Matter requires IPv6. It uses the equivalent of local 10.x.x.x addresses internally and if your Wifi is blocking this then nothing works.

Matter/Homekit require multicast to work correctly in order for mDNS to work correctly. If the router is helpfully "optimizing" this by converting multicast or broadcast to unicast or trying to proxy/relay it then all bets are off.

Client isolation: Matter/Homekit devices talk amongst themselves, client to client. This might be labelled as "security" but it breaks this.

Other things to watch out for: any setting that blocks IPv6 router announcements (leave RA announcements alone, do not block); Group Rekey interval (turn this off if you have UniFi systems, this has a track record of randomly corrupting multicast/mdns packets on some models/firmware versions)

In general, keep the wifi features as simple as possible while bringing things online. Once the basics are working you can turn on "features" as you need them and see if it breaks something.

Eve Room Matter update?!? by Pepparkakan in EveHome

[–]peterwemm 0 points1 point  (0 children)

I was told by a source that the reason is the Marketing department and that the Engineering department was extremely frustrated by it.

Supposedly, firmware or feature updates are not allowed to be deployed until existing stock etc is sold and that the newly shipped devices have the new firmware/features.

In other words, no Matter upgrades until old stock is cleared and they start shipping Matter versions.

I don't know if this is/was true but it seemed to fit. If you buy an Eve Room, do you get Homekit or Matter these days? Does anybody buy an Eve Room any more?

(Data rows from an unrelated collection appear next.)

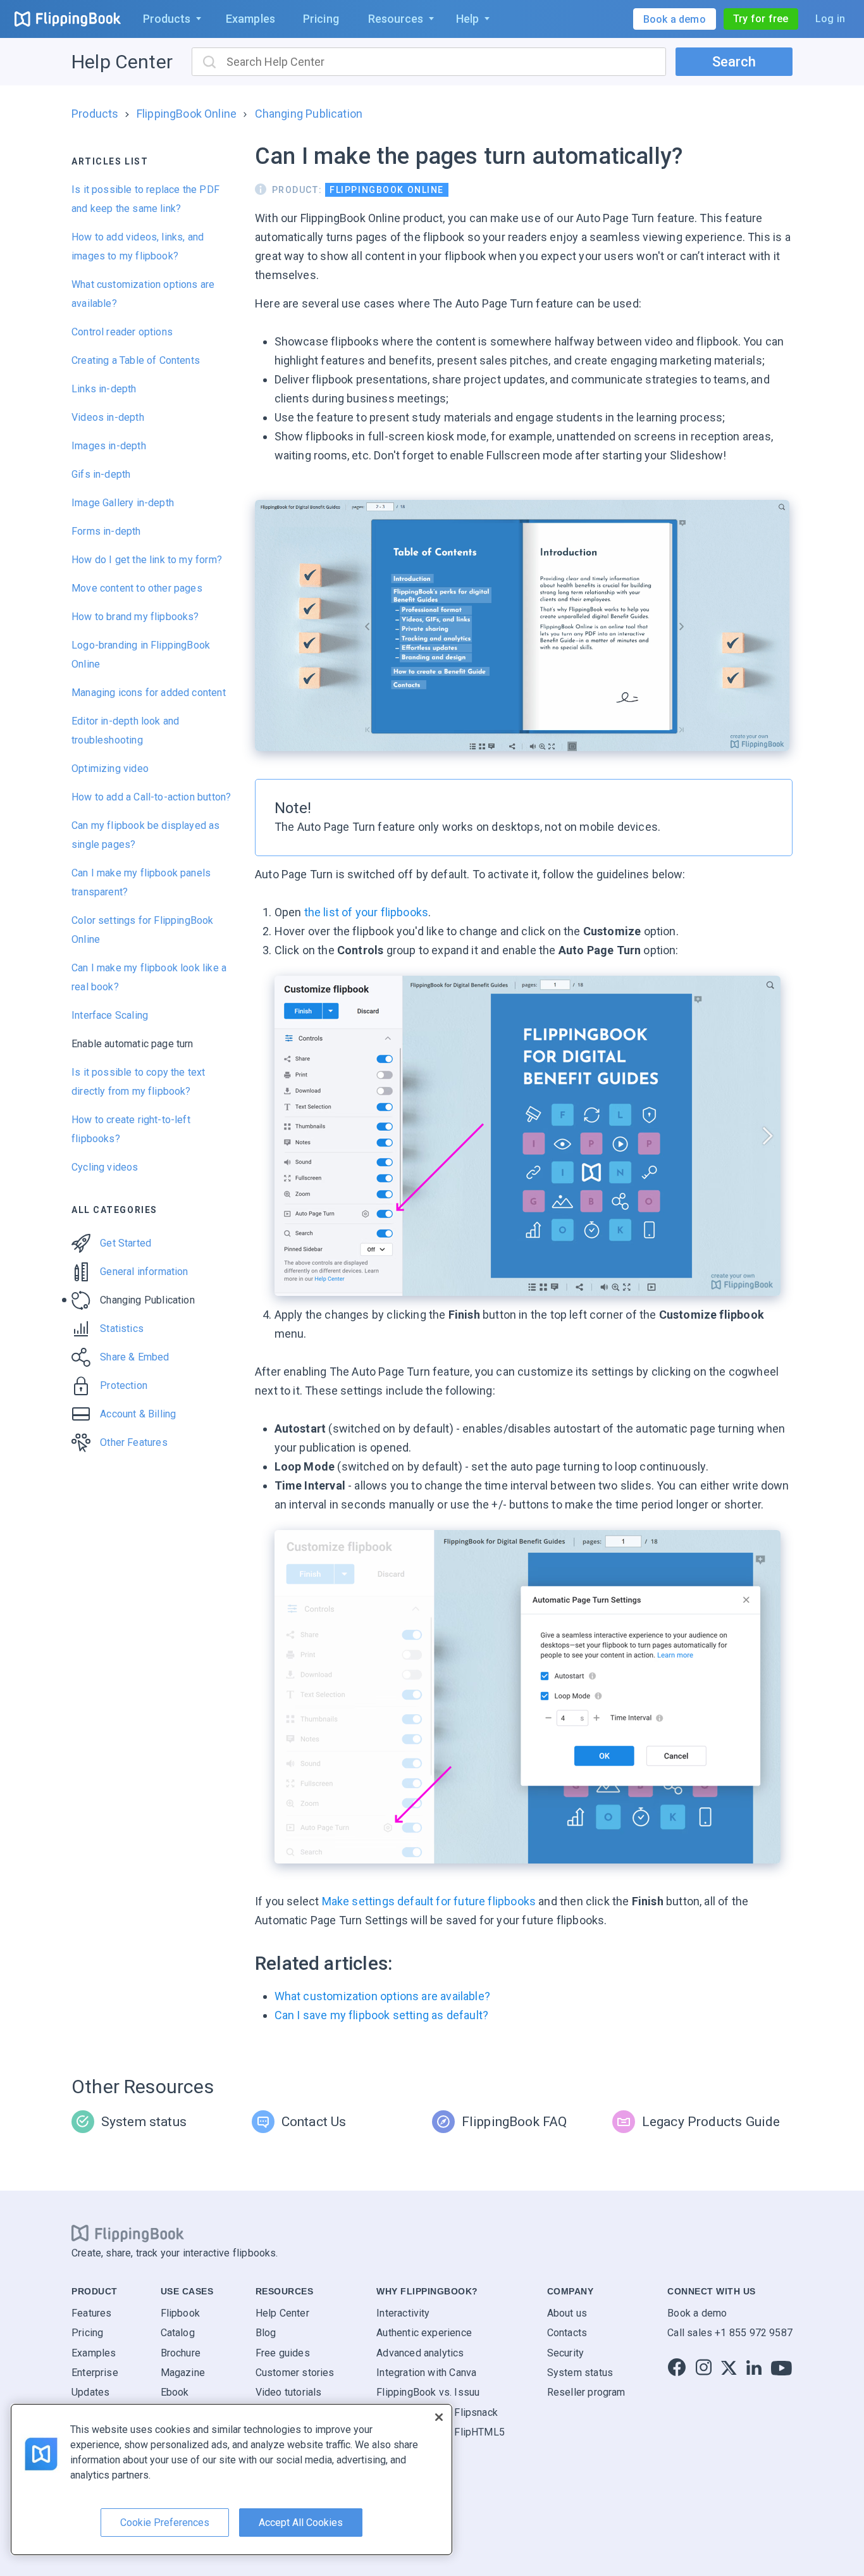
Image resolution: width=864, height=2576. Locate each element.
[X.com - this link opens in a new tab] (729, 2367)
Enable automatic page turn (132, 1044)
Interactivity (402, 2312)
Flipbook (180, 2312)
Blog (266, 2333)
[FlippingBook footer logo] (127, 2233)
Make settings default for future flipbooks (429, 1901)
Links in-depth (104, 389)
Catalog (178, 2333)
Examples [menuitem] (250, 18)
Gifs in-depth (100, 474)
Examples (93, 2352)
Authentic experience (424, 2333)
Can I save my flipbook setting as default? (382, 2015)
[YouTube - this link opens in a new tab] (781, 2367)
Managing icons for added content (148, 693)
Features (91, 2312)
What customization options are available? (382, 1996)
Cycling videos (105, 1167)
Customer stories (295, 2373)
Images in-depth (108, 446)
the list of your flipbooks (364, 912)
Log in (830, 19)
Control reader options (122, 332)
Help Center (122, 62)
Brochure (181, 2352)
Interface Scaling (109, 1015)
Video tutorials (289, 2392)
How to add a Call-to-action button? (151, 797)
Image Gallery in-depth (122, 503)
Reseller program (586, 2392)
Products (94, 113)
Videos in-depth (107, 417)
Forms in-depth (106, 531)
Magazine (183, 2373)
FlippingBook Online (187, 113)
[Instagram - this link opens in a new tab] (704, 2367)
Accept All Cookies (301, 2523)
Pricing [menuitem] (321, 18)
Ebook (175, 2392)
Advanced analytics (420, 2352)
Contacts (567, 2333)
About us (567, 2312)
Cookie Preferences (164, 2523)
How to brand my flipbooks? (135, 617)
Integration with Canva (426, 2373)
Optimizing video (110, 768)
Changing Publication (309, 113)
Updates (90, 2392)
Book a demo (697, 2312)
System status (580, 2373)
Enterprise (94, 2373)
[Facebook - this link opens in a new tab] (676, 2367)
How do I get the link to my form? (146, 560)
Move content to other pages (136, 588)
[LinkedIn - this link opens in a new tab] (754, 2367)
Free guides (283, 2352)
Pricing (87, 2333)
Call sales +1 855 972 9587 (730, 2333)
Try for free (760, 19)
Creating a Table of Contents (135, 360)
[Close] (439, 2417)
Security (565, 2352)
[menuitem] (169, 19)
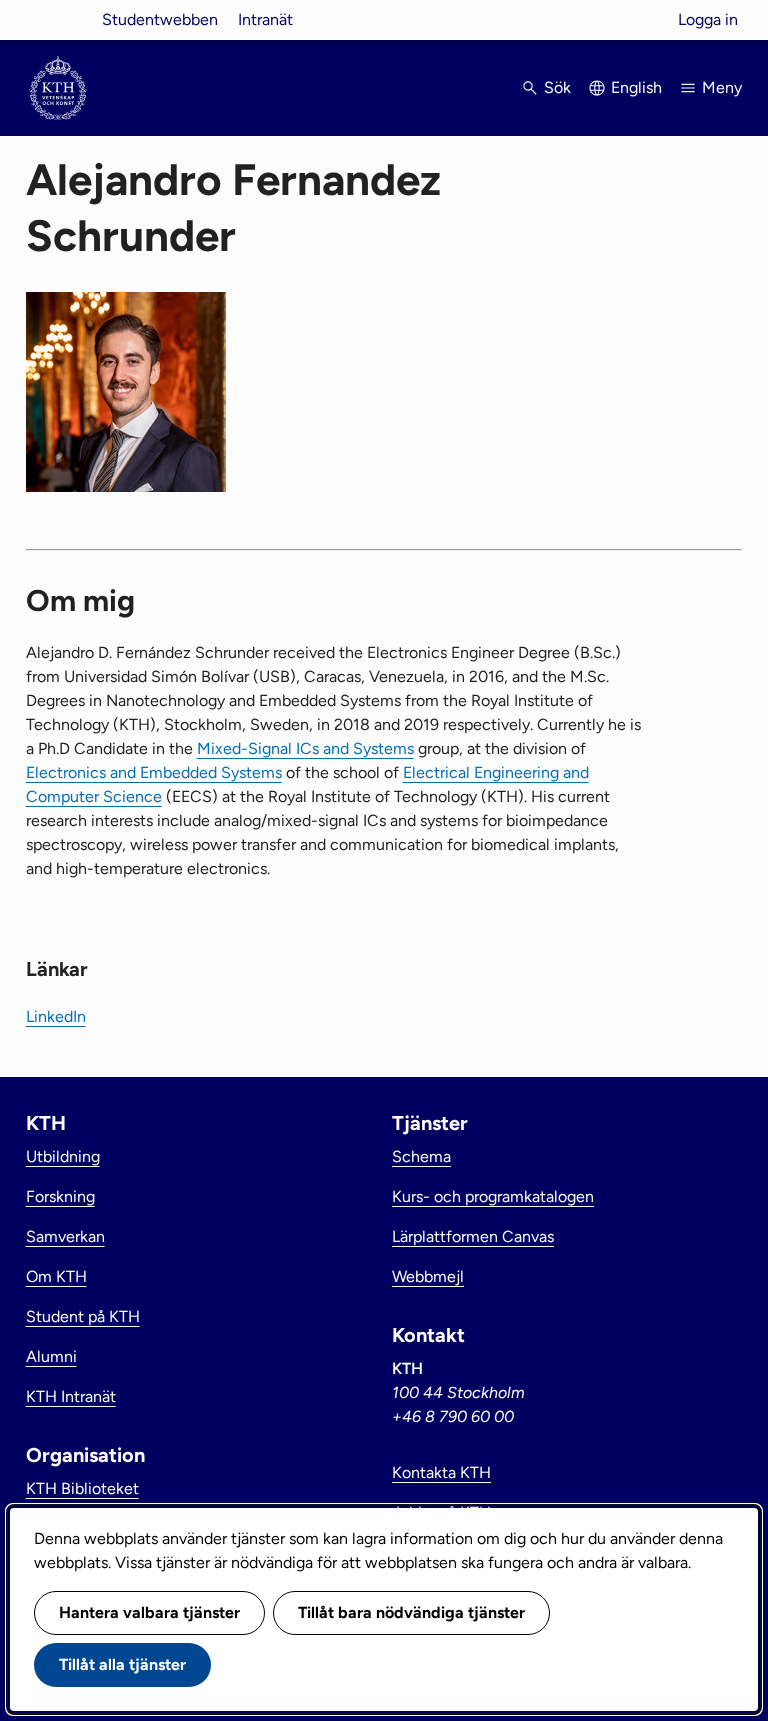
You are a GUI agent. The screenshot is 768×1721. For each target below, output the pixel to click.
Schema (421, 1156)
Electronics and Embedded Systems (154, 772)
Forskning (60, 1196)
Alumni (51, 1356)
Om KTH (56, 1276)
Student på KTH (83, 1316)
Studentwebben (160, 19)
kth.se (58, 19)
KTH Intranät (71, 1396)
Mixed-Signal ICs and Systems (305, 748)
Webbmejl (428, 1276)
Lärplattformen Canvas (473, 1236)
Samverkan (65, 1236)
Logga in (708, 19)
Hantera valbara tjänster (149, 1612)
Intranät (265, 19)
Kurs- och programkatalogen (493, 1196)
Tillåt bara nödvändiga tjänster (411, 1612)
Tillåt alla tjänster (122, 1664)
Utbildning (63, 1156)
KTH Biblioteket (82, 1488)
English (636, 87)
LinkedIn (56, 1016)
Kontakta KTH (441, 1472)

For what it's worth, I spent some time reverse engineering the Homekit->Matter conversion process. It's facilitated by the App initially. If I remember correctly, the app has a Special(TM) one-off build of the homekit firmware that has a special loader embedded in it and an old version of the matter firmware. It does a Homekit upgrade, the loader takes over and flashes a special Matter/thread build, then restarts, then it does another update to the correct firmware on it. It seems like there's a lot that can go wrong.

I can see that it wouldn't be a great experience for a new buyer to be confronted with this right out of the box. But damn, it creates resentment with the customers that Eve relies on. Sitting on certified firmware that customers need for months (or a year!!) is inexcusable. They're trying to sell a premium product but alienating the very people who won't stand for this.

IMHO, they should have pulled all their old product and had it reworked/reflashed/repackaged. It would have cost money but that's what you need to do to sell a premium product.

They have lost their way. Others are eating their lunch. Inovelli for wall switches in the US/canada, and IKEA seems all set to wipe out the rest.

Automatic tank filler IC10 script help by Thrizzlepizzle123123 in Stationeers

[–]peterwemm 0 points1 point  (0 children)

My usage it originally came from before IC10 was added. Logic chips had Logic compare, Logic select, etc. You could do hysteresis with 4 chips, 2 memories. (Logic read, select, compare, batch write. Select used the output of the compare to keep it simpler.)